HESTEK.CO.ID — Pemerintah Kabupaten Bone Bolango terus memperkuat upaya pelestarian bahasa daerah. Bupati Bone Bolango, Ismet Mile, membuka langsung kegiatan Pelatihan Peningkatan Kapasitas Bahasa Bonda dan Bolango yang digelar di Yulia Hotel, Jumat (1/5/2026).
Kegiatan tersebut menjadi bagian dari langkah strategis pemerintah daerah dalam menjaga eksistensi bahasa lokal yang dinilai mulai tergerus perkembangan zaman dan dominasi penggunaan bahasa modern di tengah masyarakat.
Dalam sambutannya, Bupati Ismet Mile menegaskan bahwa Bahasa Bonda dan Bolango merupakan warisan budaya yang harus dijaga bersama karena menjadi identitas masyarakat Bone Bolango.
Ia menilai pelestarian bahasa daerah tidak cukup dilakukan melalui kegiatan seremonial semata, tetapi harus dibiasakan dalam kehidupan sehari-hari agar tetap hidup, terutama di kalangan generasi muda.
“Kalau tidak mulai digunakan dalam keseharian, lama-kelamaan bahasa daerah bisa hilang.

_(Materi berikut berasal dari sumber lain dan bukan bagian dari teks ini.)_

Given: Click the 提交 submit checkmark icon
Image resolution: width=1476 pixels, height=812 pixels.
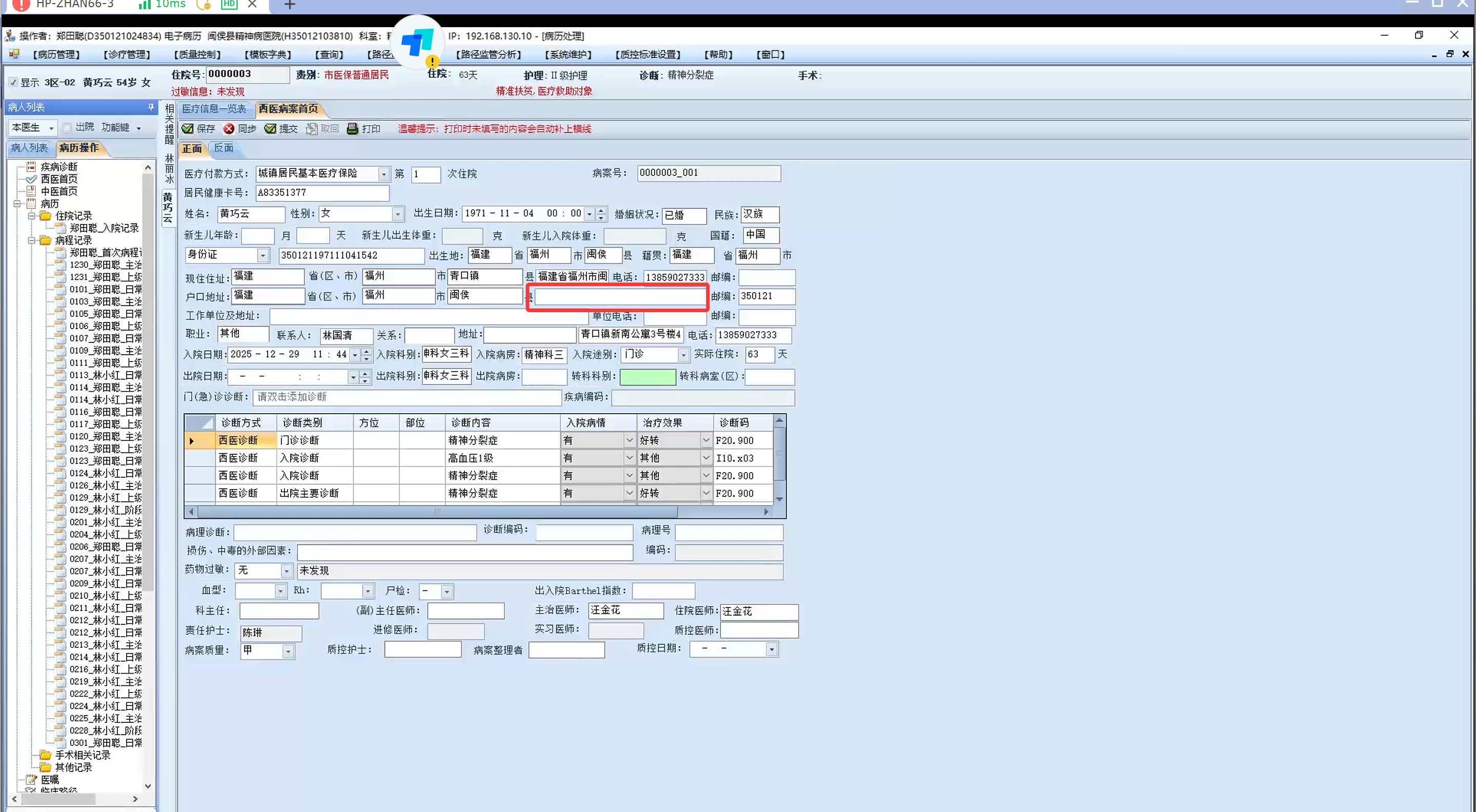Looking at the screenshot, I should coord(270,129).
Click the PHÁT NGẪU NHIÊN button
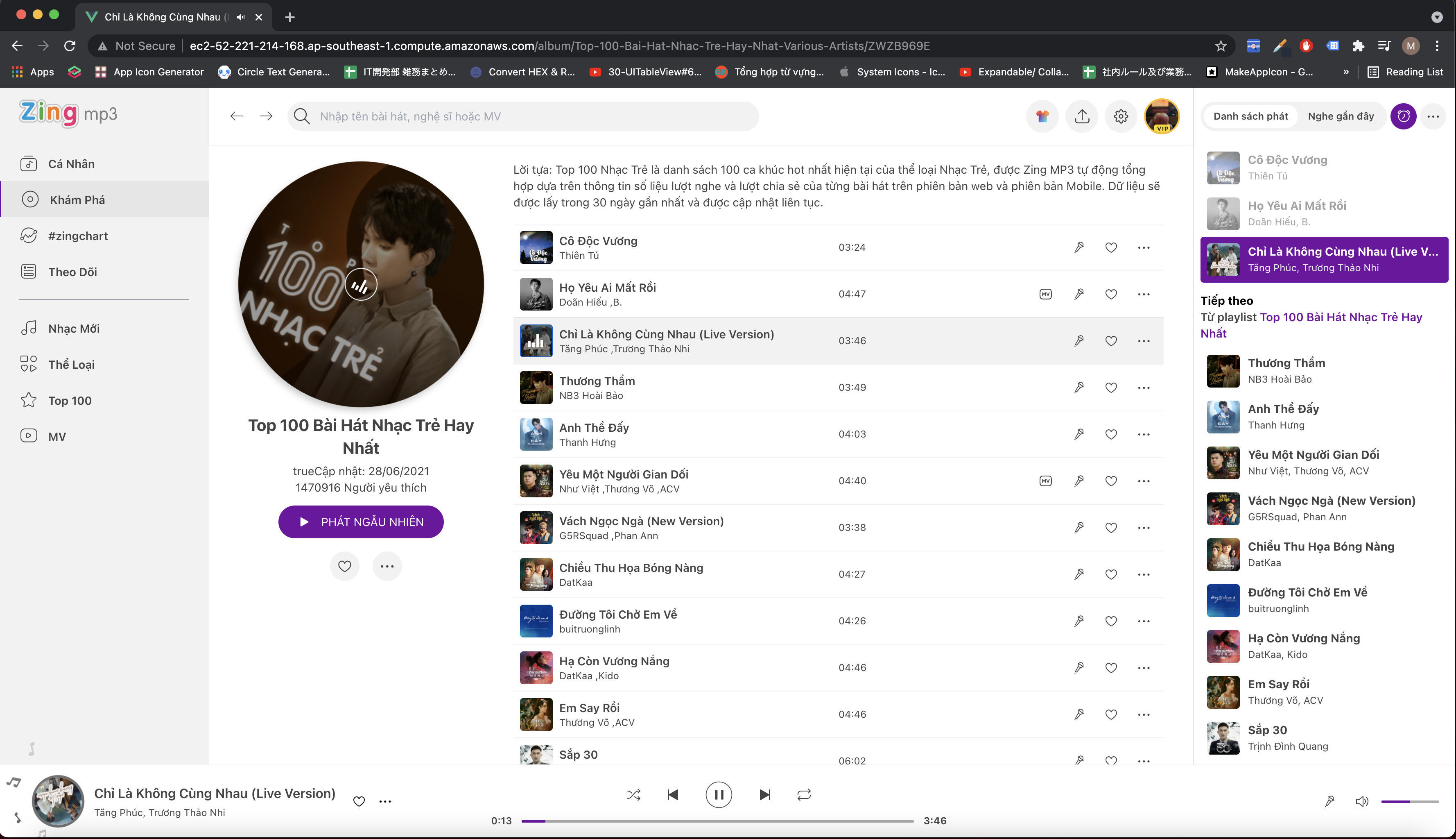 tap(361, 522)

Karena itu saya berharap Bahasa Bonda dan Bolango dapat terus diajarkan dan dipakai dalam lingkungan masyarakat,” ujar Ismet Mile.
Menurutnya, penggunaan bahasa lokal dalam komunikasi sehari-hari merupakan salah satu cara paling efektif untuk mempertahankan identitas budaya daerah di tengah arus globalisasi yang terus berkembang.

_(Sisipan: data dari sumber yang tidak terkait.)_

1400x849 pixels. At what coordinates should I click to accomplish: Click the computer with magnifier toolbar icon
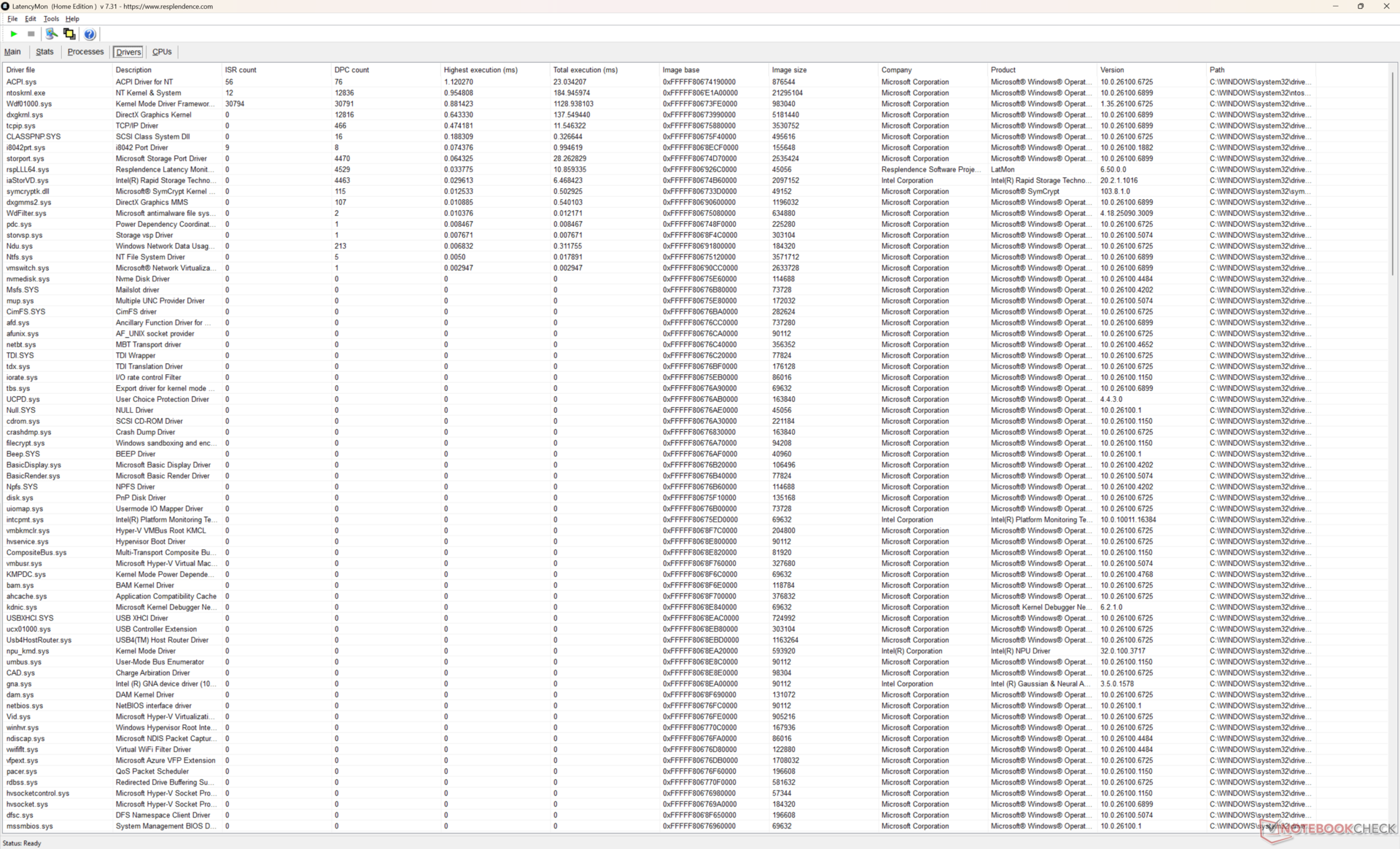point(51,34)
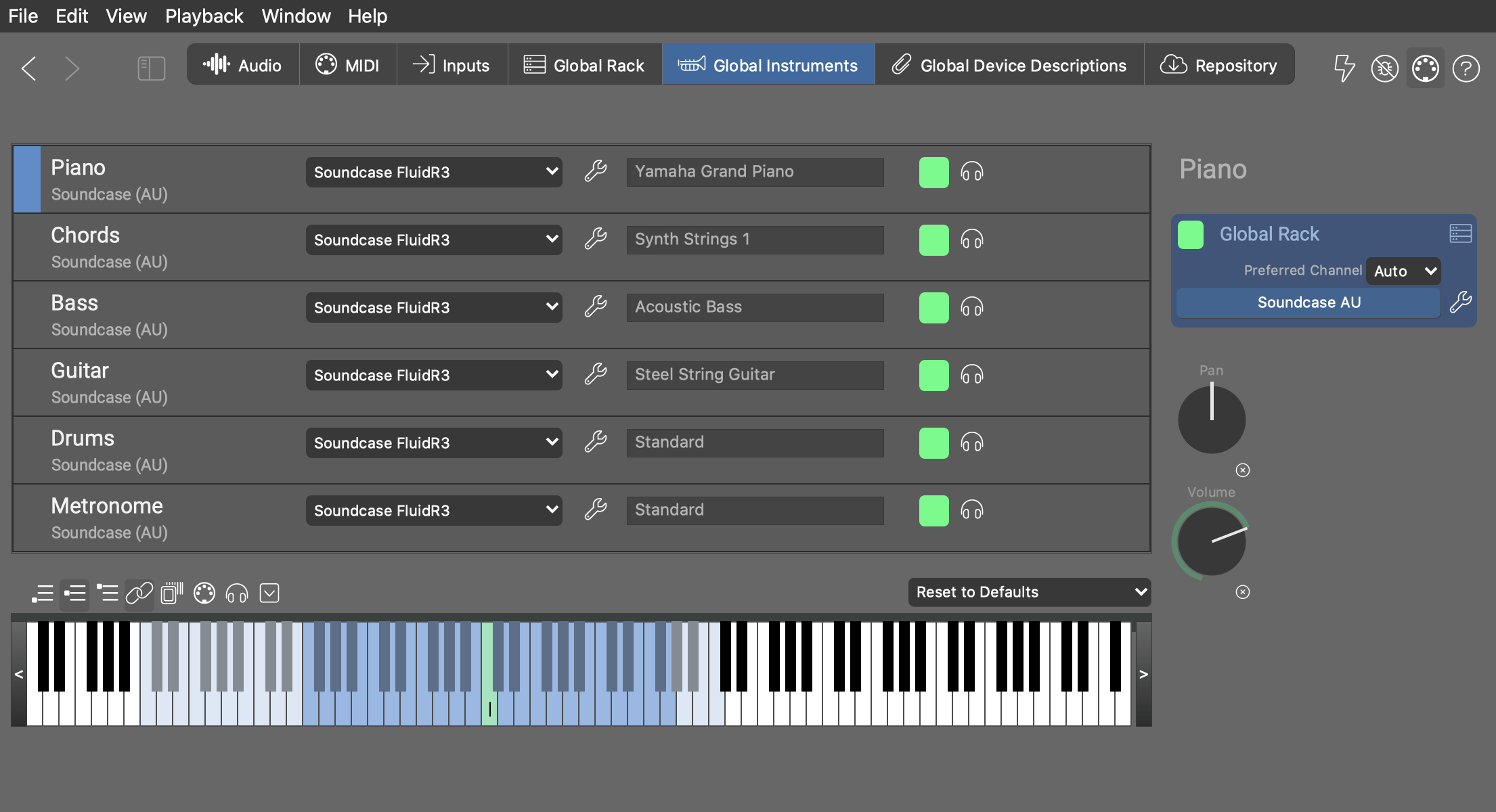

Pelatihan tersebut diikuti oleh masyarakat dari Desa Mootinelo dan Desa Tombulilato. Para peserta dibekali pengetahuan dasar serta keterampilan pengenalan Bahasa Bonda dan Bolango agar dapat turut menyebarluaskan penggunaannya di lingkungan masing-masing.
Pemerintah Kabupaten Bone Bolango berharap kegiatan ini mampu meningkatkan kesadaran masyarakat terhadap pentingnya menjaga bahasa lokal sebagai bagian dari kekayaan budaya daerah.
Selain sebagai identitas, bahasa daerah juga memiliki nilai historis dan sosial yang menjadi penghubung antar generasi.
Melalui pelatihan ini, Pemkab Bone Bolango menargetkan Bahasa Bonda dan Bolango tidak hanya bertahan, tetapi kembali aktif digunakan dalam kehidupan masyarakat.